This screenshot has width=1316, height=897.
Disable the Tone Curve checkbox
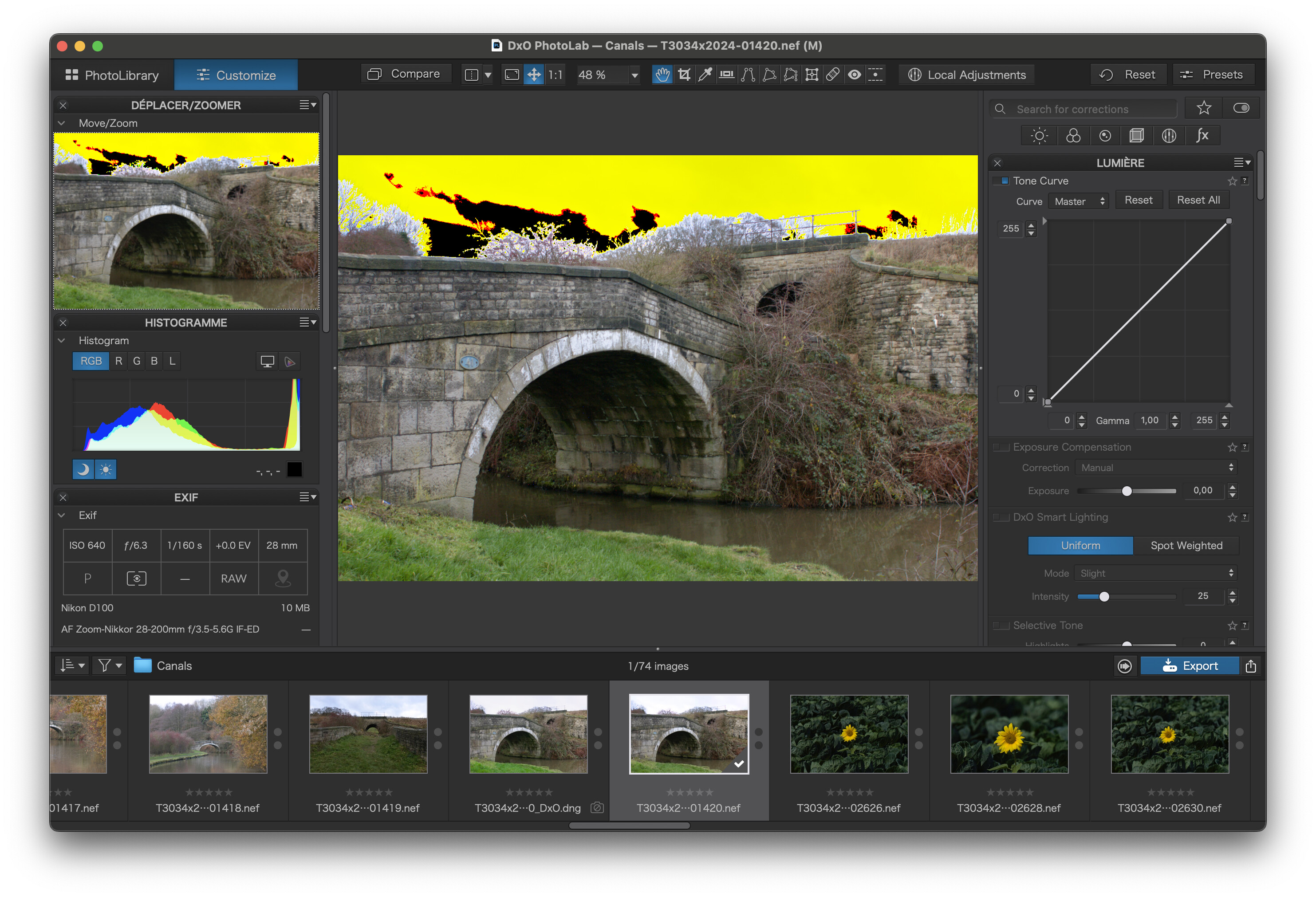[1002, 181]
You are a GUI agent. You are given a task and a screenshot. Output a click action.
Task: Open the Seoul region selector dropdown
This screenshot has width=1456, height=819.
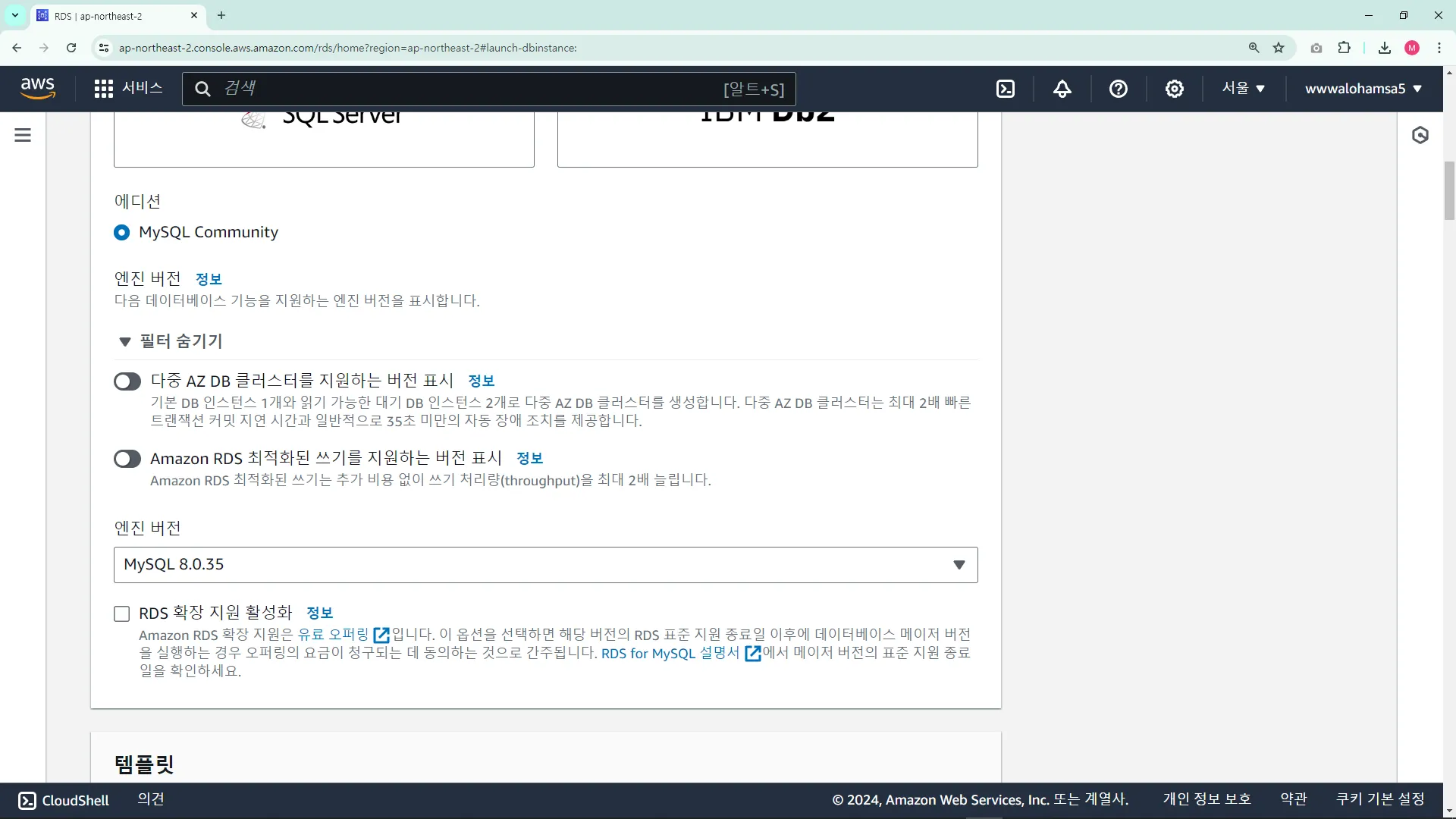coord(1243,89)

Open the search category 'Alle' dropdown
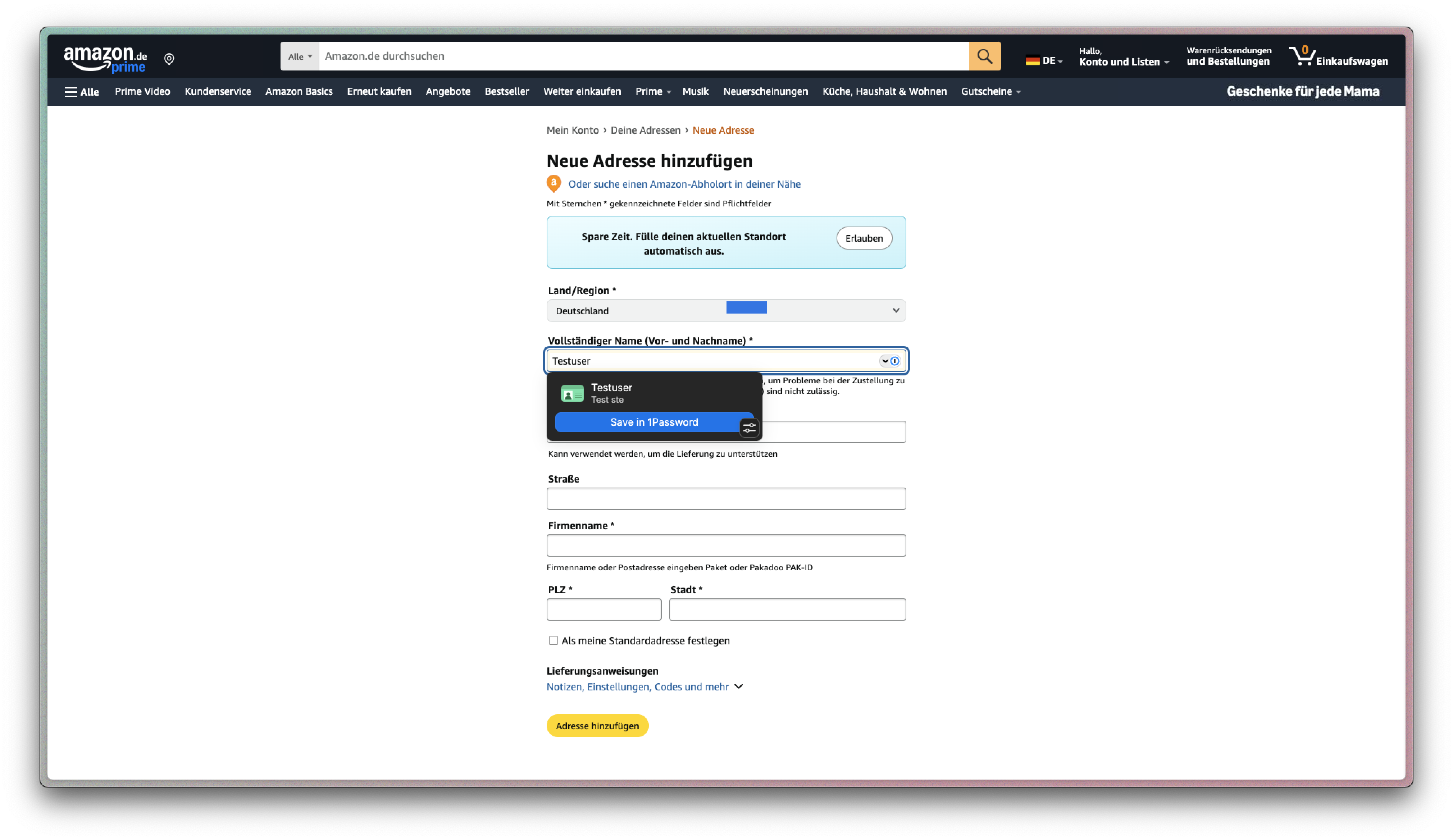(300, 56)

....

* _WHAT IS EXPECTED_
Please copy only the lines from the one that contains "This screenshot has width=1456, height=819." through the last line of the records, exactly, and keep every picture out of the copy.

* _THE COMPLETED TASK_
This screenshot has width=1456, height=819.
coord(1243,89)

Open the search category 'Alle' dropdown
(300, 56)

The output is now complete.